# DiffLM

**Repository Path**: ByteDance/DiffLM

## Basic Information

- **Project Name**: DiffLM
- **Description**: Findings of ACL'25 DiffLM: Controllable Synthetic Data Generation via Diffusion Language Models
- **Primary Language**: Unknown
- **License**: MIT
- **Default Branch**: main
- **Homepage**: None
- **GVP Project**: No

## Statistics

- **Stars**: 0
- **Forks**: 0
- **Created**: 2025-06-10
- **Last Updated**: 2026-01-26

## Categories & Tags

**Categories**: Uncategorized

**Tags**: None

## README

# DiffLM: Controllable Synthetic Data Generation via Diffusion Language Models

This repository contains the code and models for our paper 
[DiffLM: Controllable Synthetic Data Generation via Diffusion Language Models](https://arxiv.org/abs/2411.03250).

## News

- **[2025.05]** Initial release.

## Contents

- [DiffLM: Controllable Synthetic Data Generation via Diffusion Language Models](#difflm-controllable-synthetic-data-generation-via-diffusion-language-models)
  - [News](#news)
  - [Contents](#contents)
  - [Environment Preparation](#environment-preparation)
    - [Prepare Datasets](#prepare-datasets)
    - [(OR) Download Datasets](#or-download-datasets)
  - [Training](#training)
    - [Step 1. Train VAE Model](#step-1-train-vae-model)
    - [Step 2. Train Latent Diffusion Model](#step-2-train-latent-diffusion-model)
    - [Step 3. Generate Synthetic Data](#step-3-generate-synthetic-data)
  - [Citation](#citation)
  - [License](#license)


## Environment Preparation

- Python version: 3.10
- Torch version: 2.3.1

The dependencies are listed in [requirements.txt](requirements.txt). To install all the requirements, run:

```shell
pip install -r requirements.txt
```

### Prepare Datasets
```shell
python data/prepare_tabular_data.py
python data/prepare_code_data.py
python data/prepare_tool_data.py
```

You can create your own dataset using the pipeline above.

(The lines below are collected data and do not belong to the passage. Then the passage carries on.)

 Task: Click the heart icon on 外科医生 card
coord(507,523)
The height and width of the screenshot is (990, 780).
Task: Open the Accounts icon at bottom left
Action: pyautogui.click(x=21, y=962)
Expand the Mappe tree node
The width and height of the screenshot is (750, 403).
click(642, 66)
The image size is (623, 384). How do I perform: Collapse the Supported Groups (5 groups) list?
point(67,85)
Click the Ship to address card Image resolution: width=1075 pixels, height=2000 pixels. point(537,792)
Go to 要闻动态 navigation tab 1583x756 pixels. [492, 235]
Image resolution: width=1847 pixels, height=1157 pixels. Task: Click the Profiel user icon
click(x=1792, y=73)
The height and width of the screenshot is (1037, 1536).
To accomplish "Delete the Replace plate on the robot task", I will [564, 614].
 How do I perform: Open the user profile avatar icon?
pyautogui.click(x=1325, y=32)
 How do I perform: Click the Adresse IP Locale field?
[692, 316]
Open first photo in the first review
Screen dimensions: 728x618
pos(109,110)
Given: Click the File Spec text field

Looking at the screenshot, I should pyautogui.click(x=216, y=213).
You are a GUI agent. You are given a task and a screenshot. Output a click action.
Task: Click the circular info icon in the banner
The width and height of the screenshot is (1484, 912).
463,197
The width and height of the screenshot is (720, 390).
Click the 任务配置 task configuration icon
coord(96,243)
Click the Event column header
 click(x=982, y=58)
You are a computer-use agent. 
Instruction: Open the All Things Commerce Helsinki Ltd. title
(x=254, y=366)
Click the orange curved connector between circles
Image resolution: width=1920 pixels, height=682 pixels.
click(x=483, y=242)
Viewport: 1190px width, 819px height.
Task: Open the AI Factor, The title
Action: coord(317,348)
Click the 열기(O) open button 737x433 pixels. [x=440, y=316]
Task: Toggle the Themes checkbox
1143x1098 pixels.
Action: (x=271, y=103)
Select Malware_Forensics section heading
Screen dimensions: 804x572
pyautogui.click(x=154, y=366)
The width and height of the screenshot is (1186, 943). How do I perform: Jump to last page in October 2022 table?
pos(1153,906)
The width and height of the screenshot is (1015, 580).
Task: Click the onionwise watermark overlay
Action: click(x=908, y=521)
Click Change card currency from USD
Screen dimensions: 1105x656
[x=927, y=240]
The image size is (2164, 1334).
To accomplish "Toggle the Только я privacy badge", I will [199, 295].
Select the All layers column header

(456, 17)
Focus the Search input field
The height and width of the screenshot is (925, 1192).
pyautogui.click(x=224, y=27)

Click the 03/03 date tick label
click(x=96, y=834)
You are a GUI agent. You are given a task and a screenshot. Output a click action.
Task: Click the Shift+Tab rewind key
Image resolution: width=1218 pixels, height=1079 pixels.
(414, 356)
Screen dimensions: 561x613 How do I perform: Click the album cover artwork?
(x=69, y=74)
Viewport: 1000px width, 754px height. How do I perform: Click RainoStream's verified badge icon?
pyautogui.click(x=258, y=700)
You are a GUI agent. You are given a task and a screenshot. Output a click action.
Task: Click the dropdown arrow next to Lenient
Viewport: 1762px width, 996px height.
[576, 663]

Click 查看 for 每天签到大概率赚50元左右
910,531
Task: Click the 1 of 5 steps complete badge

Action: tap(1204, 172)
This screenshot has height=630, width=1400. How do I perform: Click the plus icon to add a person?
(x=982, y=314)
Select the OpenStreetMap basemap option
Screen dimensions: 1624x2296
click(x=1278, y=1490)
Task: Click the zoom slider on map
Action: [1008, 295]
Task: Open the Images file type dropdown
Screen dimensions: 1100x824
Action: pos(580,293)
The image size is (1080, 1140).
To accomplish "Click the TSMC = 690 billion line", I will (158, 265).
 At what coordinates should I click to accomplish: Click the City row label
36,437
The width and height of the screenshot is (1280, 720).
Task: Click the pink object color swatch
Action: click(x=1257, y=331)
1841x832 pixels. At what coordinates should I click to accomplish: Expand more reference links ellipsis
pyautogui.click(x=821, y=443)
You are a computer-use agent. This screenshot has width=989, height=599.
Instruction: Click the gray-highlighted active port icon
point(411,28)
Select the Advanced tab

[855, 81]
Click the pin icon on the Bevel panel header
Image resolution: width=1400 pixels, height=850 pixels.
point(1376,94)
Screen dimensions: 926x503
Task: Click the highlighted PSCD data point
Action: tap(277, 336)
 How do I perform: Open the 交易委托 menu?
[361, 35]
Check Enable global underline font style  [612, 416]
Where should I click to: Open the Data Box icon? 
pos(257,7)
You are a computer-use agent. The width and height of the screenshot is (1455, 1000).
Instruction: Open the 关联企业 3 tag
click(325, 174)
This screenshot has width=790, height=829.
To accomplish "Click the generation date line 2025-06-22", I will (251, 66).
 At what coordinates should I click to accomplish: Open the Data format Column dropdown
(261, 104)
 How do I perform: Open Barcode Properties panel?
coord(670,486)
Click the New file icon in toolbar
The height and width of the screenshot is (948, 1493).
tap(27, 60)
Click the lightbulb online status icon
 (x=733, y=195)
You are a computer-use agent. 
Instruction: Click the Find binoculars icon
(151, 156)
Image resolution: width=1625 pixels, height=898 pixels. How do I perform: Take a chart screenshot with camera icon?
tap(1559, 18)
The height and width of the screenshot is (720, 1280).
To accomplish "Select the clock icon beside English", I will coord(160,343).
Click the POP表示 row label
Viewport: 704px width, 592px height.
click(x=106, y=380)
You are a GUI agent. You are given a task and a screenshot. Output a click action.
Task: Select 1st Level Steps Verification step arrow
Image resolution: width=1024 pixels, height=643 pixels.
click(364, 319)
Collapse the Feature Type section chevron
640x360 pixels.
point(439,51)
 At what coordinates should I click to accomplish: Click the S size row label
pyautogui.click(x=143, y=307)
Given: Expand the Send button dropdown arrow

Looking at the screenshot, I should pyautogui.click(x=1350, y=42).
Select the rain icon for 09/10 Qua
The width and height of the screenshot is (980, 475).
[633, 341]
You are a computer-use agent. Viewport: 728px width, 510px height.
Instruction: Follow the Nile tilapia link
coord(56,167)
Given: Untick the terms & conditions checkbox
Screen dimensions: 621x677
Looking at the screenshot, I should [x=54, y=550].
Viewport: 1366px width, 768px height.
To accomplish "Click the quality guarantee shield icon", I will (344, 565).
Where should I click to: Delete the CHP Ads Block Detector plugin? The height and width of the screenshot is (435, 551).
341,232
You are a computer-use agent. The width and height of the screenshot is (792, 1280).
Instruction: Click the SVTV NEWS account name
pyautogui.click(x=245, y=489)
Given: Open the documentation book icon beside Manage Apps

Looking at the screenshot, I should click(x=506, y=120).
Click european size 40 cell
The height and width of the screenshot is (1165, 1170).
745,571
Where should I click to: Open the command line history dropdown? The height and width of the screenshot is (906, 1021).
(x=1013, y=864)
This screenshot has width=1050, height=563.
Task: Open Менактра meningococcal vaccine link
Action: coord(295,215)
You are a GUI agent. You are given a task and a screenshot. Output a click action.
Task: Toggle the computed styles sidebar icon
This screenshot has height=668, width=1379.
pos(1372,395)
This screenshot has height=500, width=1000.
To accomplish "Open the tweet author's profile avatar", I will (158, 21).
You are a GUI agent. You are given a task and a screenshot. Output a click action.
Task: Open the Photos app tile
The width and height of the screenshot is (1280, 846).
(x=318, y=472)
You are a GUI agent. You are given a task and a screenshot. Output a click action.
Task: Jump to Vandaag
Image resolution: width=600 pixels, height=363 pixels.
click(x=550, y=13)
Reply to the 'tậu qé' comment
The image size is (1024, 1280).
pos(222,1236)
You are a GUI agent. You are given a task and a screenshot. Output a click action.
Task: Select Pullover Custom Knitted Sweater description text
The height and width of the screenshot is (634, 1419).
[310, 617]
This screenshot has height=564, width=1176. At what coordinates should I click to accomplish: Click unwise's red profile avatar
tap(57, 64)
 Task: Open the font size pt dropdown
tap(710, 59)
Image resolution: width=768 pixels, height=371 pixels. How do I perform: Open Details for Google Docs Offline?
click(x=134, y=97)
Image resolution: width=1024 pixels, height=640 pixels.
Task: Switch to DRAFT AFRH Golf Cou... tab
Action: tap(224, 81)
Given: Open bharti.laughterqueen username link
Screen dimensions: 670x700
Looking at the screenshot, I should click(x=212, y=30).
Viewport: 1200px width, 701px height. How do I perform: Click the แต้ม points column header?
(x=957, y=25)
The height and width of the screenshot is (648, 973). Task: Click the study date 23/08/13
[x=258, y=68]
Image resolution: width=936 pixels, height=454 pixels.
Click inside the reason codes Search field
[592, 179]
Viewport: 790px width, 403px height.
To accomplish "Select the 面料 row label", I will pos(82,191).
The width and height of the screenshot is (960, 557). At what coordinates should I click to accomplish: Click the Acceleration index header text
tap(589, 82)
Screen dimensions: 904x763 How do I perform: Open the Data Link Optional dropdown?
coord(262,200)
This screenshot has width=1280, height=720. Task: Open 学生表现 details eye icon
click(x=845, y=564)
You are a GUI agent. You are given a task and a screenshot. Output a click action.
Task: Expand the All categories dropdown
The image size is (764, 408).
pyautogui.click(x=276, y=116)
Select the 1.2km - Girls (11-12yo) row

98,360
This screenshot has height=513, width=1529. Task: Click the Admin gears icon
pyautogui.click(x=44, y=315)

### (OR) Download Datasets
To use the datasets referenced in the paper, download and extract the zipped datasets from []().

Note: As the datasets are currently under review, please use the scripts above to generate them for now.

## Training

### Step 1. Train VAE Model

```shell
# Modify these arguments in training scripts
export DIST_NPROC_PER_NODE=8        # 8 GPUs per node
export DIST_NNODES=1                # 1 node for training on single machine
export DIST_NODE_RANK=0             # Rank of the current node (starting from 0)
export DIST_MASTER_ADDR=127.0.0.1   # IP address for the master node
export DIST_MASTER_PORT=29500       # Port for the master node

bash scripts/run_vae_training.sh
```

### Step 2. Train Latent Diffusion Model

After the VAE is trained, train the diffusion model with running the following scripts:

```shell
bash scripts/run_diffusion_training.py [PATH_OF_VAE_MODEL]
```

### Step 3. Generate Synthetic Data
```shell
bash scripts/run_generating.py [PATH_OF_VAE_MODEL]
```

## Citation

```text
@inproceedings{difflm,
    title={{DiffLM}: DiffLM: Controllable Synthetic Data Generation via Diffusion Language Models},
    author={Ying Zhou, Xinyao Wang, Yulei Niu, Yaojie Shen, Lexin Tang, Fan Chen, Ben He, Le Sun and Longyin Wen},
    booktitle={Findings of the Association for Computational Linguistics: ACL 2025},
    year={2025}
}
```

## License

[![Code License](https://img.shields.io/badge/Code%20License-MIT-yellow.svg)](LICENSE)
[![Weight License](https://img.shields.io/badge/Weight%20License-CC%20By%20NC%204.0-red)](WEIGHT_LICENSE)

The weights of checkpoints are licensed under CC BY-NC 4.0 for non-commercial use. The codebase is licensed under MIT.
This project utilizes certain datasets and checkpoints that are subject to their respective original licenses.
Users must comply with all terms and conditions of these original licenses.
The content produced by any version of DiffLM is influenced by uncontrollable variables such as randomness, and therefore, the accuracy of the output cannot be guaranteed by this project.
This project does not accept any legal liability for the content of the model output, nor does it assume responsibility for any losses incurred due to the use of associated resources and output results.